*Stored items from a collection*
:::::
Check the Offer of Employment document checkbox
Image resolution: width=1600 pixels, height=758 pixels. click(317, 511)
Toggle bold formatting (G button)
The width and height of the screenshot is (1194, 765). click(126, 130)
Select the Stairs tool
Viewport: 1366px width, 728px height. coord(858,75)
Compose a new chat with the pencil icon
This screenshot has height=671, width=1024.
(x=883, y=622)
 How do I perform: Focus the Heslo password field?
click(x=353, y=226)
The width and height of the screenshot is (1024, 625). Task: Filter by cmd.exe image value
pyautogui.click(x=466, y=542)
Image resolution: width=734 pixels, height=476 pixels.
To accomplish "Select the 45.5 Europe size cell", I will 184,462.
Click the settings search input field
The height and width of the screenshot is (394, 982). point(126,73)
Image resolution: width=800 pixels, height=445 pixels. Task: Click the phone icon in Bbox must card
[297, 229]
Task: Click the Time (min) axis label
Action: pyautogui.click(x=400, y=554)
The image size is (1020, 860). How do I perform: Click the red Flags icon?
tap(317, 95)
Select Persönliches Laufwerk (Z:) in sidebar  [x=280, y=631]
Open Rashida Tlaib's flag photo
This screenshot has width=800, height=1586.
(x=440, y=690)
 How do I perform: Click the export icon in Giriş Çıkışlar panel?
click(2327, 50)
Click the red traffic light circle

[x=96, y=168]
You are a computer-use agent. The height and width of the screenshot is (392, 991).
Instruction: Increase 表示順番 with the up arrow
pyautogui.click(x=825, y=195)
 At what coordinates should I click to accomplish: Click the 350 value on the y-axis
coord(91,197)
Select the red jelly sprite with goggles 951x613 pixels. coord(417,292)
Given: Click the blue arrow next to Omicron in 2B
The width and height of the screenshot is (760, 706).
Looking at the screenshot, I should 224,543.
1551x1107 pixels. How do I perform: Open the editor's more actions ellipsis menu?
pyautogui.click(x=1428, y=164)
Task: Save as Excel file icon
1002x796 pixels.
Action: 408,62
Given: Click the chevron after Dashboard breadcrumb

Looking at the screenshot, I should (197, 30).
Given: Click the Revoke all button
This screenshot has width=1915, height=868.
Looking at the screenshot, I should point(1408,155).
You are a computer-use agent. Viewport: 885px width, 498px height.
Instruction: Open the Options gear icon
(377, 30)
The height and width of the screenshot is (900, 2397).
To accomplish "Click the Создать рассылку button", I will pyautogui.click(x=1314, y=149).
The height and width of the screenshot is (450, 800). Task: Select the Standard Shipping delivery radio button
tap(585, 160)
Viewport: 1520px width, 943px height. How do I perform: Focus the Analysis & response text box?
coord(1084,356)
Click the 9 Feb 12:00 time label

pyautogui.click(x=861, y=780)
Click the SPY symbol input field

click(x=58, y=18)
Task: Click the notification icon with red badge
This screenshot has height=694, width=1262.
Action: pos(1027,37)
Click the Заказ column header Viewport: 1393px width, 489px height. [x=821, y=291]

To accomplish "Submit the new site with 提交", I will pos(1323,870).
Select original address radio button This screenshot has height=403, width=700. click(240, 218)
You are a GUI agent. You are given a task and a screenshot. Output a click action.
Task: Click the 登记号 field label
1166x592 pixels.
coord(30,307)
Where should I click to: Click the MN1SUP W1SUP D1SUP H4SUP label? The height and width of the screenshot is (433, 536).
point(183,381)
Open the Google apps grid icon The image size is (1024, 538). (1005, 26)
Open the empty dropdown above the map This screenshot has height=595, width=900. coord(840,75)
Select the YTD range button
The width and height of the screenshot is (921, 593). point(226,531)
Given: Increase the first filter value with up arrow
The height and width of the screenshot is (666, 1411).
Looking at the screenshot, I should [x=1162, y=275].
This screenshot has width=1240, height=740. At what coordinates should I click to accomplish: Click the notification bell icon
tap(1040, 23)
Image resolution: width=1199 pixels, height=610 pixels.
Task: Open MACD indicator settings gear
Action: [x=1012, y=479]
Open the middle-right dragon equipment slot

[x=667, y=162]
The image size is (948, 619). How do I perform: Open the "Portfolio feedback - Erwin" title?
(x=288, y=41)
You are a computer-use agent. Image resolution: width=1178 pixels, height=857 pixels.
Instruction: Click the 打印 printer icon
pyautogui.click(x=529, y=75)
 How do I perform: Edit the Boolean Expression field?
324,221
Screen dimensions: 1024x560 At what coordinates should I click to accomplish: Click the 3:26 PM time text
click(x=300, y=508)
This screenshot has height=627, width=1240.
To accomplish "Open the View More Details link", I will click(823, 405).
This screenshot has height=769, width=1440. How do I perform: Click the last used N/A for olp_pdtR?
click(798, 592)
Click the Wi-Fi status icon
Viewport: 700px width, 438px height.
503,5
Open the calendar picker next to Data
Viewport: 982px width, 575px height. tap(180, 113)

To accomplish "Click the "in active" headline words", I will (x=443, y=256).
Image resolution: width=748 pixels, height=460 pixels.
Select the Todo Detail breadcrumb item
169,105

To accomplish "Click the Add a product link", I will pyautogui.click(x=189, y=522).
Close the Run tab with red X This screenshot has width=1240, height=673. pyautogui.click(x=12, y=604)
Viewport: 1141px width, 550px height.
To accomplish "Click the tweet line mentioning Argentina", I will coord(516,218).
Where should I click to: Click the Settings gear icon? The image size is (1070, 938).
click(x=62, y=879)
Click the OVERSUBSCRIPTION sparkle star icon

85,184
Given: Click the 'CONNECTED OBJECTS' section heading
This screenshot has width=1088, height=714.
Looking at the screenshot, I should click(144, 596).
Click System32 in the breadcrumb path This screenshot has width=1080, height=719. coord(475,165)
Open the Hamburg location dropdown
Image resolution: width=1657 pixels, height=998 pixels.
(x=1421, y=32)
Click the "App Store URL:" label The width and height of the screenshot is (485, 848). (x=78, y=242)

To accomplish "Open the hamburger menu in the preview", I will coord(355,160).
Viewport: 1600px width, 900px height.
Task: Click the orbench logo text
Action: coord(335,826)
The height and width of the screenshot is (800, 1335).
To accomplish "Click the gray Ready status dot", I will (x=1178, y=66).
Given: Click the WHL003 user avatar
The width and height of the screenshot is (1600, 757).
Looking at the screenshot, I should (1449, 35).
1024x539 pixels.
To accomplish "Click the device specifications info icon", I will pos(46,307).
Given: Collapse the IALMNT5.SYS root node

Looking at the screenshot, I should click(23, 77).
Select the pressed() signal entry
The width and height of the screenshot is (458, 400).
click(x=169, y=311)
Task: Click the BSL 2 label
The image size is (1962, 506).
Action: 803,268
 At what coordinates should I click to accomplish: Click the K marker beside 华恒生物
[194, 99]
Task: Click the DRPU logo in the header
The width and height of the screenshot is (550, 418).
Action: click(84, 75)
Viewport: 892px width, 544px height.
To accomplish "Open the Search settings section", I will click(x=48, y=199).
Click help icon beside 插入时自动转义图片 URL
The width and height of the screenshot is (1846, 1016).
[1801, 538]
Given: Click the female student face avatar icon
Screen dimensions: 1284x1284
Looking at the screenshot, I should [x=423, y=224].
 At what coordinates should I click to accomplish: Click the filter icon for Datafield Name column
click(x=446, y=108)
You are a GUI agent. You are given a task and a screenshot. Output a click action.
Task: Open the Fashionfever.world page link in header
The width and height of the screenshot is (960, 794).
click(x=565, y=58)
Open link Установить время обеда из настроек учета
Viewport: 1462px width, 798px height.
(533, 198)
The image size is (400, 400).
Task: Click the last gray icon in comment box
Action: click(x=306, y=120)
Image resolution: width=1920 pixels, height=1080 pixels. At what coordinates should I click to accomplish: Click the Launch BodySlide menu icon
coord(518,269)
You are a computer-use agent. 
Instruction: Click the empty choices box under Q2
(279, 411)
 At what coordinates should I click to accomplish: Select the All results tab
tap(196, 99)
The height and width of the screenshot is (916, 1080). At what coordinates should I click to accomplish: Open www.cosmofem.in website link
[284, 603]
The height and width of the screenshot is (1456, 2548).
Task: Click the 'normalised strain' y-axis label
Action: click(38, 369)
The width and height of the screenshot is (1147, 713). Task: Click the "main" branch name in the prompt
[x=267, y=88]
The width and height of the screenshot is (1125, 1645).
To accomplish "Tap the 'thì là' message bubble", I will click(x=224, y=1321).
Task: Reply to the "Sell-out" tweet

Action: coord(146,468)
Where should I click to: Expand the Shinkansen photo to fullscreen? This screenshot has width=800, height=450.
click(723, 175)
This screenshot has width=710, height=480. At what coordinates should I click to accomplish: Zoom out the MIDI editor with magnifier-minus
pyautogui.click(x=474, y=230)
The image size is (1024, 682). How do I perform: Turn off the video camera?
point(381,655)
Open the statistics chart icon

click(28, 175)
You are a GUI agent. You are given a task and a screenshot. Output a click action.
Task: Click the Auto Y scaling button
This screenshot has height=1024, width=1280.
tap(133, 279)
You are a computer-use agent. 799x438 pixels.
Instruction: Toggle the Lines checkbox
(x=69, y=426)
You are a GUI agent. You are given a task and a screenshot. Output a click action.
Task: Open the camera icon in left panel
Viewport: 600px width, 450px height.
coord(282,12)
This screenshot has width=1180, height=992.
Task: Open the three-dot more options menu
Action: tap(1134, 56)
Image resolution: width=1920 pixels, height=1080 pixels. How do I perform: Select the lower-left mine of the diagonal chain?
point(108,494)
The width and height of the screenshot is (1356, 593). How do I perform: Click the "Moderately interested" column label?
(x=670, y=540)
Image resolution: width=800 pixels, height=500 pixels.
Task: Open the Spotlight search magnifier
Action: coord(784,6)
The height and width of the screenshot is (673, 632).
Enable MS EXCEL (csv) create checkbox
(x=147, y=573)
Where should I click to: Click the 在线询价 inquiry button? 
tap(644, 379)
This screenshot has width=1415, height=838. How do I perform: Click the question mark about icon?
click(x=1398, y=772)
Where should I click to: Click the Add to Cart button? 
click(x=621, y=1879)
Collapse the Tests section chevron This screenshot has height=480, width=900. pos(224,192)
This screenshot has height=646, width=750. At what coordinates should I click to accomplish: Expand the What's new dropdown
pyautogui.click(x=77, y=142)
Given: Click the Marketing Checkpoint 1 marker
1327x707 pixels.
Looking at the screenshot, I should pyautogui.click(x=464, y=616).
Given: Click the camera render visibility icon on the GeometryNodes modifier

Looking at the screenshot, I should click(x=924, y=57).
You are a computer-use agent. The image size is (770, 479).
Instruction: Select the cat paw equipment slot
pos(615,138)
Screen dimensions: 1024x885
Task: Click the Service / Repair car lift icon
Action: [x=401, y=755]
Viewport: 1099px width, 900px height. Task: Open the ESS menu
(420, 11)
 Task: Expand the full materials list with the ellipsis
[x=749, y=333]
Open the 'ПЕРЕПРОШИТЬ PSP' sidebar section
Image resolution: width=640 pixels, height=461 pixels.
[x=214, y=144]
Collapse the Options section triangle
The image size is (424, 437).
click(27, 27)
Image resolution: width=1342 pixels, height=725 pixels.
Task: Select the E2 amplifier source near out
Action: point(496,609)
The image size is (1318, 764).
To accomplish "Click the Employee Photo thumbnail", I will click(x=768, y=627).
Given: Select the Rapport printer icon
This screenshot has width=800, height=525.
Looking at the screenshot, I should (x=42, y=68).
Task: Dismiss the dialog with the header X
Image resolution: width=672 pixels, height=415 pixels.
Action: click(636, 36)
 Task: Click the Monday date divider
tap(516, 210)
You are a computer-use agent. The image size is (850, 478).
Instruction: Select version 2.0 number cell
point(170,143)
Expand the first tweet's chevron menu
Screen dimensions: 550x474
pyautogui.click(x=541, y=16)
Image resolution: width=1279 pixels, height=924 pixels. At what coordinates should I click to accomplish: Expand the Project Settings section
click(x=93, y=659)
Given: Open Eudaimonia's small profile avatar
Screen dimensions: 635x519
:::::
*Instructions for the task*
Among the entries above, identify all lines with "agent" and copy them.

*Output of the exercise*
You are a computer-use agent. The height and width of the screenshot is (392, 991).
You are a computer-use agent. Viewport: 885px width, 498px height.
You are a GUI agent. You are given a task and a screenshot. Output a click action.
You are a computer-use agent. Image resolution: width=1178 pixels, height=857 pixels.
You are a GUI agent. You are given a task and a screenshot. Output a click action.
You are a computer-use agent. 
You are a GUI agent. You are given a task and a screenshot. Output a click action.
You are a computer-use agent. 799x438 pixels.
You are a GUI agent. You are given a task and a screenshot. Output a click action.
You are a computer-use agent. The image size is (770, 479).
You are a computer-use agent. The image size is (850, 478).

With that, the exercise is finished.